Foreign Minister Mevlüt Çavuşoğlu charged on Tuesday that some 200 YPG fighters are still in Manbij, warning that unless Washington saw to their withdrawal, Turkey would take “necessary actions.”
Speaking before a parliamentary committee, Çavuşoğlu also touched upon Dunford’s promises regarding Raqqa. “The YPG will only serve in seizing, as operations in the city will be conducted by special forces along with local forces. This is the agreement we have reached with the US, but we are still walking on thin ice as to whether they keep their promise or not, as we have experienced with Manbij.”
The Associated Press quoted a Pentagon official as saying that Dunford had not guaranteed that the Syrian Kurdish fighters would not go into Raqqa, only that the US would “work with” Turkey on organizing the final offensive against the city.
For its part, the YPG and SDF leadership have insisted that they will continue their offensive into Raqqa itself and have categorically rejected any Turkish role in the offensive.
Further complicating the situation, the minority of Syrian Arab fighters affiliated with the SDF have pulled out of the offensive, claiming that they have been double-crossed by the Kurdish militia and its American advisors.
According to a statement quoted by the web site Middle East Eye, the Syrian Arab brigade charged that the US was attempting to “sideline” its participation, while relying exclusively on Kurdish forces. It claimed this violated an agreement that the YPG “would only provide logistical support for the operation” and that the Syrian Arab fighters “would be in charge of the administrative and security management of the city afterwards.”
The charges appeared to echo concerns expressed by Ankara that a Kurdish invasion of Raqqa could lead to a form of ethnic cleansing of what has long been an overwhelmingly Arab city.
There is also the possibility that an attempt to seize the city with the Kurdish militia could provoke a response from the government of President Bashar al-Assad, backed by Russia, again raising the threat of a wider war.
Meanwhile, the Erdogan government appears to be hopeful that it can achieve a more favorable agreement with an incoming Donald Trump administration regarding Syria and the Kurds. While Erdogan had earlier condemned candidate Trump’s call for a ban on all Muslims entering the US, he delivered one of the earliest and most effusive messages of congratulation to the new president-elect.
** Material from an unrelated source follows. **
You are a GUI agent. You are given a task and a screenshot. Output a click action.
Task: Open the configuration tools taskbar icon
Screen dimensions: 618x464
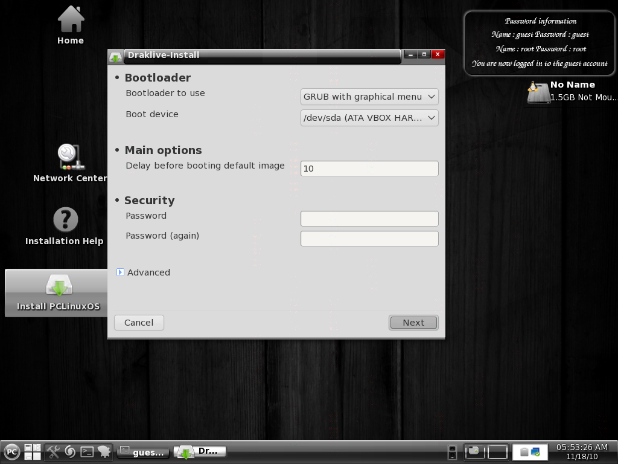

An indication that the desire for rapprochement may be mutual came in the form an article published this week by The Hill, by Trump’s senior national security advisor, retired General Michael Flynn, the former head of the Defense Intelligence Agency.
Flynn criticized the Obama administration for “keeping Erdogan’s government at arm’s length—an unwise policy that threatens our long-standing alliance.”
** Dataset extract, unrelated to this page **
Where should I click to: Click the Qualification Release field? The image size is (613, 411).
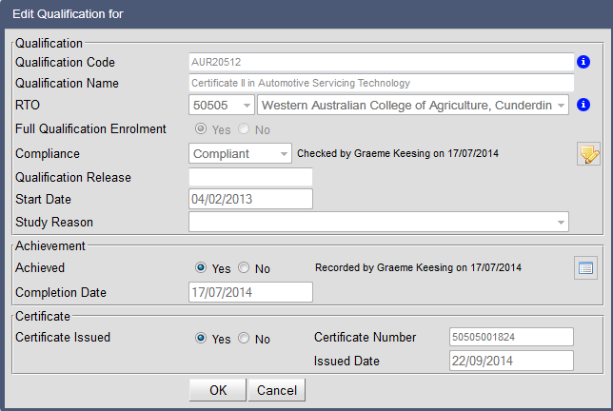pyautogui.click(x=250, y=177)
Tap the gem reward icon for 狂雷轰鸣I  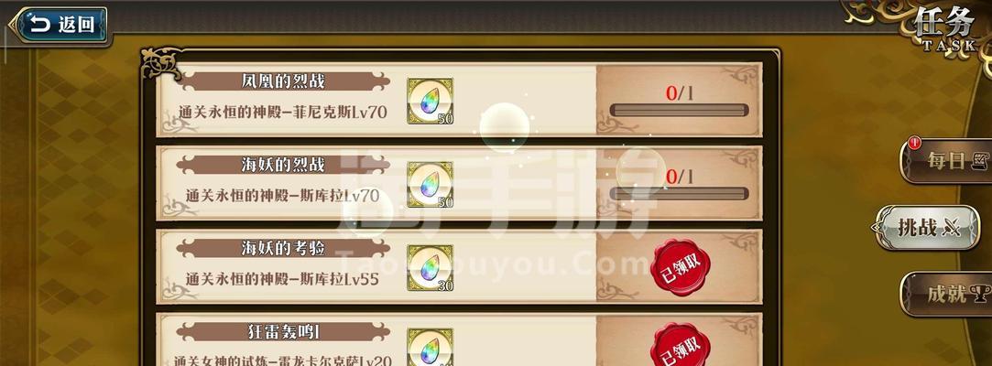point(430,347)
Flynn went on to strongly suggest that the US should agree to Ankara’s demand for the extradition of exiled Islamic leader Fethullah Gulen, who resides under US government protection in Pennsylvania. The Erdogan government has blamed Gulen for the abortive July 15 military coup against his government and has carried out a massive purge of his suspected followers.
“It is time we take a fresh look at the importance of Turkey and place our priorities in proper perspective,” Flynn writes. “It is unconscionable to militate against Turkey, our NATO ally, as Washington is hoodwinked by this masked source of terror and instability nestled comfortably in our own backyard in Pennsylvania... We should not provide him safe haven. In this crisis, it is imperative that we remember who our real friends are.”